***** Given passage *****

# Martin DX1R



## Ti-Ron (Mar 21, 2007)

What are your thoughts about the Martin DX1R ? I try one in a shop last day and I was impressed by the sound and the price! A cheap Martin with an affordable price (529$) but the construction wood let me uncomfortable, what is that Overpressure wood? Is it like normal press wood or a synthetic stuff of a kind? Do you think is a good buy or better to go on another direction?


----------



## Grenvilleter (Dec 22, 2007)

HPL or High Pressure Laminate. The Martin sawdust and glue sounds so much better than the regular Home Depot garden variety don't you think?

Or...you could buy an all solid wood instrument for just about the same money but it sure won't stand the abuse the HPL will.

On a serious note, SOME of the M&T Martins are prone to bridge roll over and neck resets within there first 10 yrs of life as I have seen reported on some other forums. 
I'm unsure if it was because of sitting in a warm car for too long as some repair people speculated but fairly high proportion did need neck resets when they got 7-10 yrs old. Perhaps there was a prob with the mortice/tenon neck sets originally .
Do your shopping carefully I submit respectfully.


----------



## Mooh (Mar 7, 2007)

Yeah, it's okay for what it is, but I dislike starting with that kind of excuse because it usually means that it's not gonna get any better. For the money, I've played lots of Godin products that were better. Your milage may vary.

Peace, Mooh.


----------



## danbo (Nov 27, 2006)

Yamaha is nice too.


----------



## Gilliangirl (Feb 26, 2006)

My opinion is you're paying more for the name on one of those than you are for the quality. I agree that, for that kind of money, there are better quality guitars out there. 

My .02


----------



## nitehawk55 (Sep 19, 2007)

Gilliangirl said:


> My opinion is you're paying more for the name on one of those than you are for the quality. I agree that, for that kind of money, there are better quality guitars out there.
> 
> My .02


I agree , don't let names on headstocks be what makes you buy their product .

*****

◆ **Set of tasks**:
[1] Retype the stretch of the Martin DX1R thread from "I'm unsure if" through "(Mar 7, 2007)" with no changes.
[2] Echo only the stretch of the entries from the line that contains "public (209, 209)" through the line that contains "イベント・講座のお知らせ (153, 1263)", both included.
The guitar thread and the entries are unrelated to each other.

***** Entries supplied *****

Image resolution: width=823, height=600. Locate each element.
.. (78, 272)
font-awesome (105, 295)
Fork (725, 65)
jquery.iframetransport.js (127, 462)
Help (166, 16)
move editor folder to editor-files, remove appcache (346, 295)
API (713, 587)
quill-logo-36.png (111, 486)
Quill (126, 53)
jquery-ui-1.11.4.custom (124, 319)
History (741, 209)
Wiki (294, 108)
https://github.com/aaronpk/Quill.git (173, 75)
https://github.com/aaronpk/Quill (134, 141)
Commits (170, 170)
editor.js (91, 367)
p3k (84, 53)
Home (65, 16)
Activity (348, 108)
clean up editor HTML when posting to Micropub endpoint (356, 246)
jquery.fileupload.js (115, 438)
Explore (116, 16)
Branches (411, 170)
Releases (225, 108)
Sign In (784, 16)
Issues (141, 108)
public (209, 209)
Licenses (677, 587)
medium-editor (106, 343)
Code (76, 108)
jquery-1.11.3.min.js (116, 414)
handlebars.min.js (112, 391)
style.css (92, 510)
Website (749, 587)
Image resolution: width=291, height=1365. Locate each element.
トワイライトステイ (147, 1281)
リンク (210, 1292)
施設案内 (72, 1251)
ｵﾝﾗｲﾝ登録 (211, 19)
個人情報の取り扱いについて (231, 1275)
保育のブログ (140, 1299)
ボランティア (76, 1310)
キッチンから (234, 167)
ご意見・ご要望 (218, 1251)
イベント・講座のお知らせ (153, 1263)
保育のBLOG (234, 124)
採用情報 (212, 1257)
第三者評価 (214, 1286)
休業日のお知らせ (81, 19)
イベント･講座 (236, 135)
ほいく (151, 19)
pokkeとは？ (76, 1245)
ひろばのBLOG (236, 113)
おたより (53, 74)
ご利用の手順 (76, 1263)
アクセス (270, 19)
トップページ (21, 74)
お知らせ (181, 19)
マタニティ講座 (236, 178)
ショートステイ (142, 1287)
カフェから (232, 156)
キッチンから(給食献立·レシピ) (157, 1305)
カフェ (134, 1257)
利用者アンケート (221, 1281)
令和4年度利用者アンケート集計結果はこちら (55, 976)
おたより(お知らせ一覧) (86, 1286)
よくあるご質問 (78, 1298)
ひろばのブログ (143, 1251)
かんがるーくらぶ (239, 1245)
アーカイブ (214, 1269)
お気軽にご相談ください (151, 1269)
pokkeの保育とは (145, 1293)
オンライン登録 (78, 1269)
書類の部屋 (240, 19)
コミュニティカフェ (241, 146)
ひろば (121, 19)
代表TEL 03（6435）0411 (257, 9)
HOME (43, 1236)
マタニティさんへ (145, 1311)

*****

◆ **List of solutions**:
[1]
I'm unsure if it was because of sitting in a warm car for too long as some repair people speculated but fairly high proportion did need neck resets when they got 7-10 yrs old. Perhaps there was a prob with the mortice/tenon neck sets originally .
Do your shopping carefully I submit respectfully.


----------



## Mooh (Mar 7, 2007)

[2]
public (209, 209)
Licenses (677, 587)
medium-editor (106, 343)
Code (76, 108)
jquery-1.11.3.min.js (116, 414)
handlebars.min.js (112, 391)
style.css (92, 510)
Website (749, 587)
Image resolution: width=291, height=1365. Locate each element.
トワイライトステイ (147, 1281)
リンク (210, 1292)
施設案内 (72, 1251)
ｵﾝﾗｲﾝ登録 (211, 19)
個人情報の取り扱いについて (231, 1275)
保育のブログ (140, 1299)
ボランティア (76, 1310)
キッチンから (234, 167)
ご意見・ご要望 (218, 1251)
イベント・講座のお知らせ (153, 1263)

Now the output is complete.